クラスタインタコネクトが故障したり、ノードがパニックすると、以下の現象が発生します。
一方のノードが LEFTCLUSTER 状態になる。かつ、
ネットミラーボリュームを構成するスライスで I/O エラーが発生する。
このとき、ノードの LEFTCLUSTER 状態が解消されるまで、以下の状態になります。
アプリケーションからネットミラーボリュームへの I/O は継続できます。
ただし、等価性 (回復) コピー中の場合、コピー処理中の領域への I/O は保留され、かつ、コピー処理が進行しません。
I/O エラーが発生したスライスは、以下の状態になります。
INVALID 状態にならず、ACTIVE、STOP、または COPY 状態のままです。
先行切離し状態 (pre-detached) になります。
先行切離し状態とは、警告メッセージ 22023 (WARNING: sfdsk: slice is pre-detached by an I/O error: ...) が出力された後、どのノードでもメッセージ 44005 (WARNING: object.volume: detached status slice by an I/O error, class=class) が出力されていない状態です。
先行切離し状態は、sdxinfo コマンドや GDS 運用管理ビューでは確認できません。
アプリケーションからネットミラーボリュームへの I/O は、I/O エラーが発生したスライスには発行されず、もう一方のスライスのみに発行されます。
このため、I/O エラーが発生したスライスには最新データが格納されません。
LEFTCLUSTER 状態が解消されると、I/O エラーが発生したスライスは切り離されて INVALID 状態になります。また、等価性(回復)コピー中の場合、コピー先のスライスが切り離された後、保留されていた I/O が復帰します。
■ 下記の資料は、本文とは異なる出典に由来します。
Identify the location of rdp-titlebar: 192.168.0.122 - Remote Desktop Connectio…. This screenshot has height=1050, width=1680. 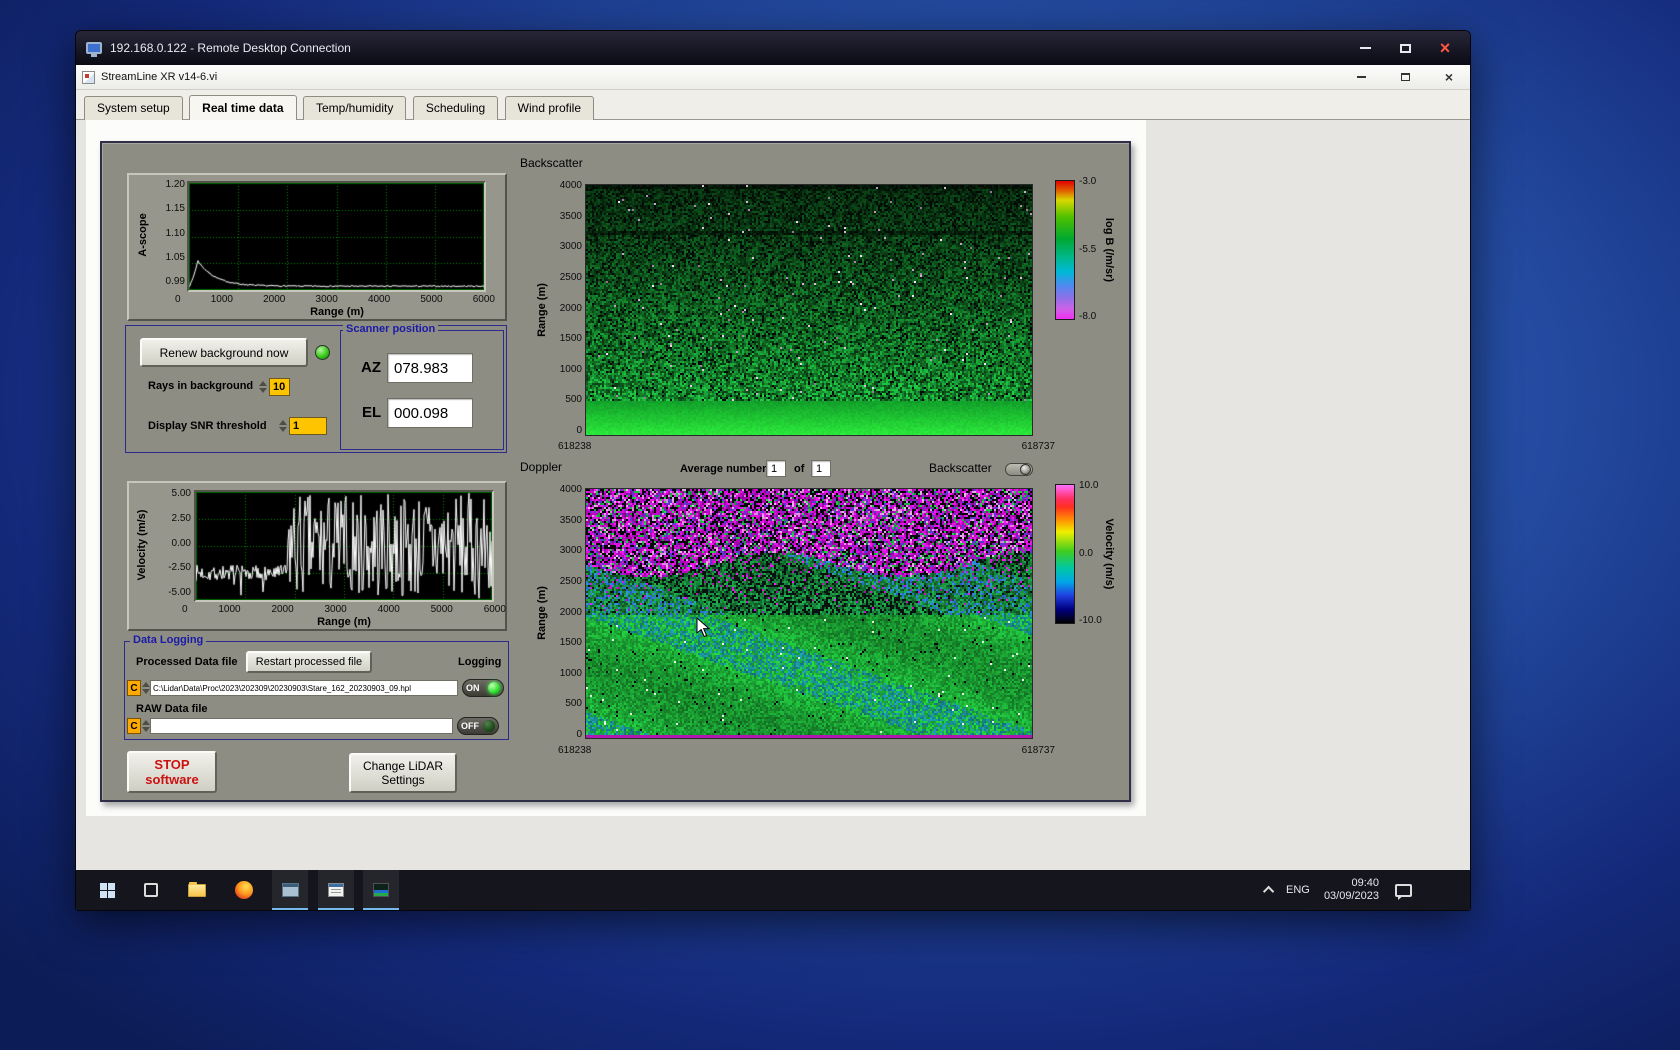
(773, 48).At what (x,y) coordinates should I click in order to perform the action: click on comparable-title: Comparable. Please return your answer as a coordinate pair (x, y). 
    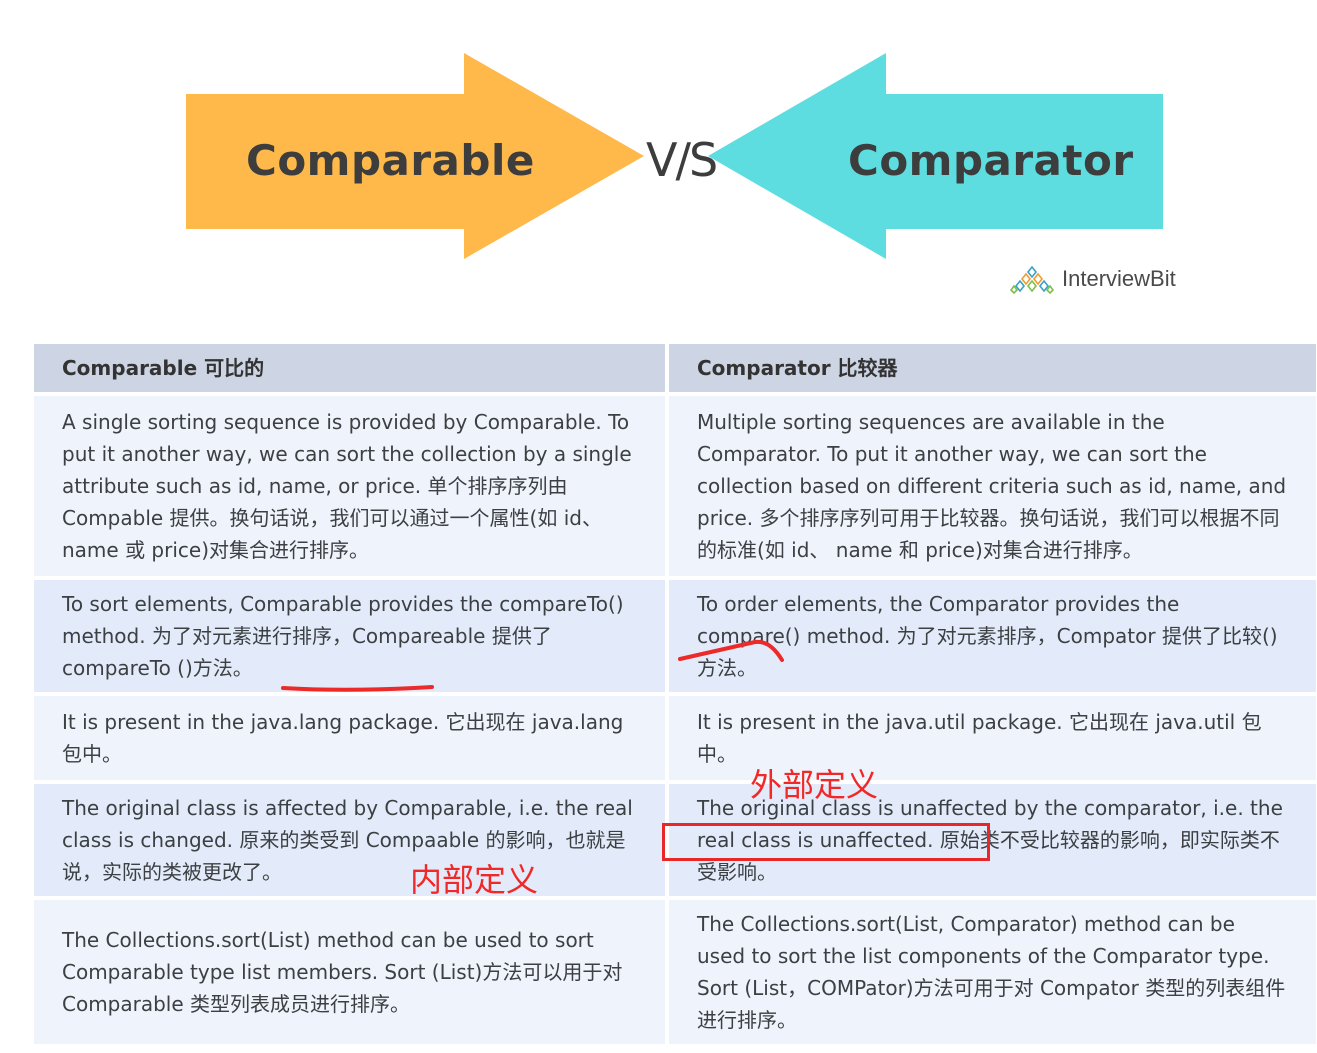
    Looking at the image, I should click on (390, 160).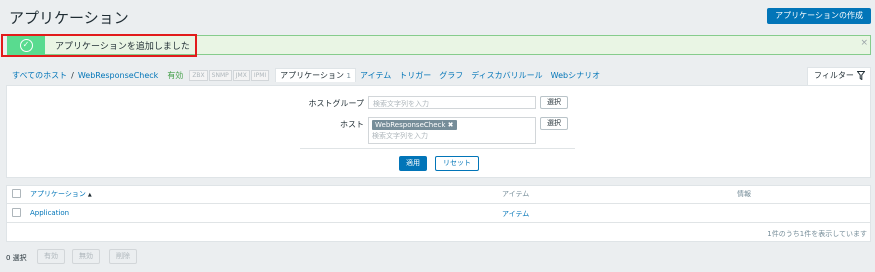  Describe the element at coordinates (744, 194) in the screenshot. I see `column-info: 情報` at that location.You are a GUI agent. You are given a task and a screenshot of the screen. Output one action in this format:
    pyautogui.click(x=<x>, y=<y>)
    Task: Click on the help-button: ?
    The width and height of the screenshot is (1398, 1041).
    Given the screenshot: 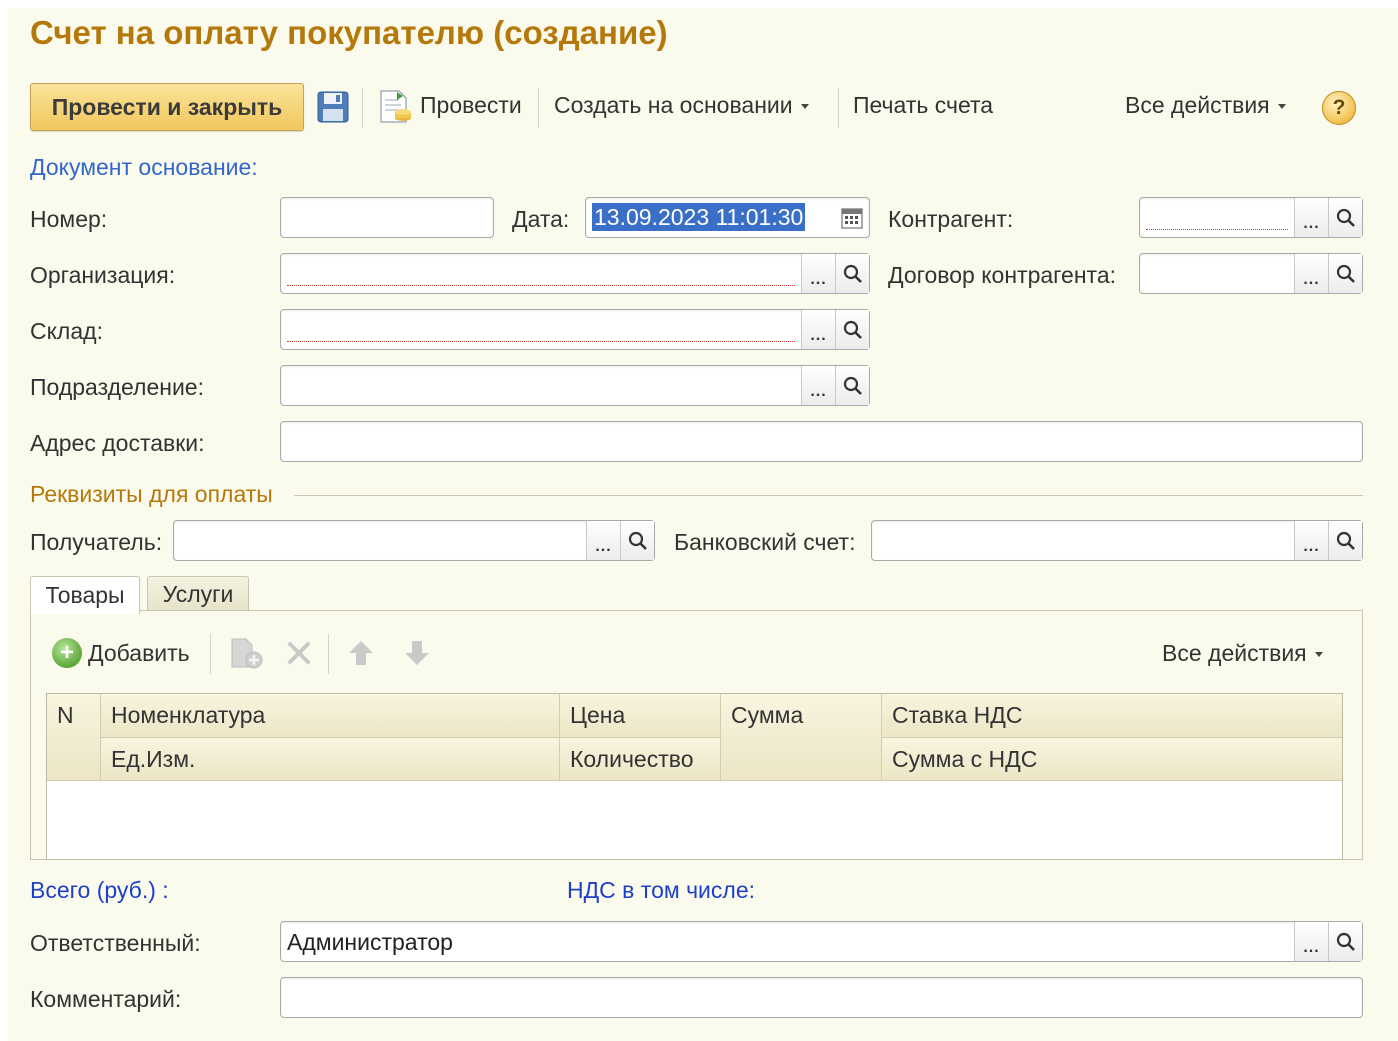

LEFTCLUSTER 状態は、自動的に解消される場合と、自動的には解消されない場合があります。
LEFTCLUSTER 状態が自動的に解消される場合
PRIMECLUSTER のシャットダウン機構 (SF) によって LEFTCLUSTER 状態が自動的に解消される場合、異常が発生してからスライスが切り離されるまでの時間の最大値は、以下のとおりです。
[スライス切離しまでの時間の最大値 (デフォルト) ]
PRIMERGY の場合、120 秒
PRIMEQUEST 4000シリーズの場合、140 秒
PRIMEQUEST 3000シリーズの場合、140 秒
KVM ゲストの場合、160 秒
VMware ゲストの場合、110秒
FJcloud-O 環境の場合、270 秒
AWS 環境の場合、50秒
Azure 環境の場合、110秒
FJcloud-V 環境の場合、70秒
RHOSP 環境の場合、270秒
下記の [PRIMECLUSTERのタイムアウト値] をデフォルト値から変更した場合、異常が発生してからスライスが切り離されるまでの時間の最大値は [スライス切離しまでの時間の最大値] で算出できます。
[PRIMECLUSTERのタイムアウト値]
CFのハートビートのタイムアウト検出時間 (CLUSTER_TIMEOUT)
シャットダウン機構のタイムアウト値
[スライス切離しまでの時間の最大値]
<スライス切離しまでの時間の最大値 (デフォルト) >
+ <CLUSTER_TIMEOUTの値からデフォルト値を引いた値>
+ <ノード数> × <シャットダウン機構のタイムアウト値からデフォルト値を引いた値>
「シャットダウン機構のタイムアウト値」は、すべてのシャットダウンエージェントのタイムアウト値を足し合わせた値です。
LEFTCLUSTER 状態 が自動的に解消されない場合
PRIMECLUSTER のシャットダウン機構 (SF) によるノード停止が失敗して、LEFTCLUSTER 状態が自動的に解消されず、I/O エラーが発生したスライスは切り離されません。
この場合、手動で LEFTCLUSTER 状態を回復する必要があります。
LEFTCLUSTER 状態の回復方法については、「7.16.4 LEFTCLUSTER 状態からの復旧」を参照してください。